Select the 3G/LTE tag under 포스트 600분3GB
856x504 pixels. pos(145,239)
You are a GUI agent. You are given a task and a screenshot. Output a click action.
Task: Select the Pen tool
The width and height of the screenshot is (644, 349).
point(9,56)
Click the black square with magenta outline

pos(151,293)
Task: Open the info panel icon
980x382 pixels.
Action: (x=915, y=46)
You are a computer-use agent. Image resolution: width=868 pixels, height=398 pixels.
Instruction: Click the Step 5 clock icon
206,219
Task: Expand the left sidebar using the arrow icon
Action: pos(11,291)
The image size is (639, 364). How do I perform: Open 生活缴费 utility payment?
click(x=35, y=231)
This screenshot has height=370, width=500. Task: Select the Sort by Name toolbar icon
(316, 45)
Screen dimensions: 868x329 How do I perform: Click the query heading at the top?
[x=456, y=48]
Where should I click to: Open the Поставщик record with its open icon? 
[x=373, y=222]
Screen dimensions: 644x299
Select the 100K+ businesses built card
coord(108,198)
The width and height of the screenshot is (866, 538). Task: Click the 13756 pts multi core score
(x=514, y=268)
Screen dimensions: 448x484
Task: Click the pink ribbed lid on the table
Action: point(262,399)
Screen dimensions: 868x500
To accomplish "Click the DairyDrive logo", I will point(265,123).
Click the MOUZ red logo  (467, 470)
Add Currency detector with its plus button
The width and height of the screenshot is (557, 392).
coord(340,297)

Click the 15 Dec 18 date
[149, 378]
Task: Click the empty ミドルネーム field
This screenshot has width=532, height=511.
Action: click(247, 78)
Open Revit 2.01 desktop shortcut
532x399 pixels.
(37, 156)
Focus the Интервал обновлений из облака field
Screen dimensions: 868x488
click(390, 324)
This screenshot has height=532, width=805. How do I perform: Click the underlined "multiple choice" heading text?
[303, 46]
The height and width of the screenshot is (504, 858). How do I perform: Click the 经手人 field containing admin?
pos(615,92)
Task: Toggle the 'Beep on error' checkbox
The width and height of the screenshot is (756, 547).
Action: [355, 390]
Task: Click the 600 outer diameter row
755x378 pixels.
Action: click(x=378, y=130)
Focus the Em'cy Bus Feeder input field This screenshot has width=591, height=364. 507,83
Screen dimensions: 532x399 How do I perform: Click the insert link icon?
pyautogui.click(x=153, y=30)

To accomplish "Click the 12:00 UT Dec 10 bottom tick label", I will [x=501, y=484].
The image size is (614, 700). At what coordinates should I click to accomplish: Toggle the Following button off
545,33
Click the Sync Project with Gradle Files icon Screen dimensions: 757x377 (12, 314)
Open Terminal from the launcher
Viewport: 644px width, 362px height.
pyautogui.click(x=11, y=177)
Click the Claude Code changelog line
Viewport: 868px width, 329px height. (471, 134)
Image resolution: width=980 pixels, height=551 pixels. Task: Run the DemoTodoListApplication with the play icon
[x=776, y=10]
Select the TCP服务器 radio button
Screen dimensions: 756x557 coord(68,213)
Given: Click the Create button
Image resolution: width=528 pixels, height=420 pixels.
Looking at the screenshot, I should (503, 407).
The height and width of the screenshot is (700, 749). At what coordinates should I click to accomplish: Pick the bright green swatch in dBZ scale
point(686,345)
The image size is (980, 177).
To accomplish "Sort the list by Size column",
* * *
WHAT TO WORK ON
Write out the lines of the listing from the one with "Click the Claude Code changelog line" to the very end, inclusive, exactly as they appear and with nothing added.

RESULT OF THE EXERCISE
Click the Claude Code changelog line
Viewport: 868px width, 329px height. (471, 134)
Image resolution: width=980 pixels, height=551 pixels. Task: Run the DemoTodoListApplication with the play icon
[x=776, y=10]
Select the TCP服务器 radio button
Screen dimensions: 756x557 coord(68,213)
Given: Click the Create button
Image resolution: width=528 pixels, height=420 pixels.
Looking at the screenshot, I should (503, 407).
The height and width of the screenshot is (700, 749). At what coordinates should I click to accomplish: Pick the bright green swatch in dBZ scale
point(686,345)
The image size is (980, 177).
To accomplish "Sort the list by Size column",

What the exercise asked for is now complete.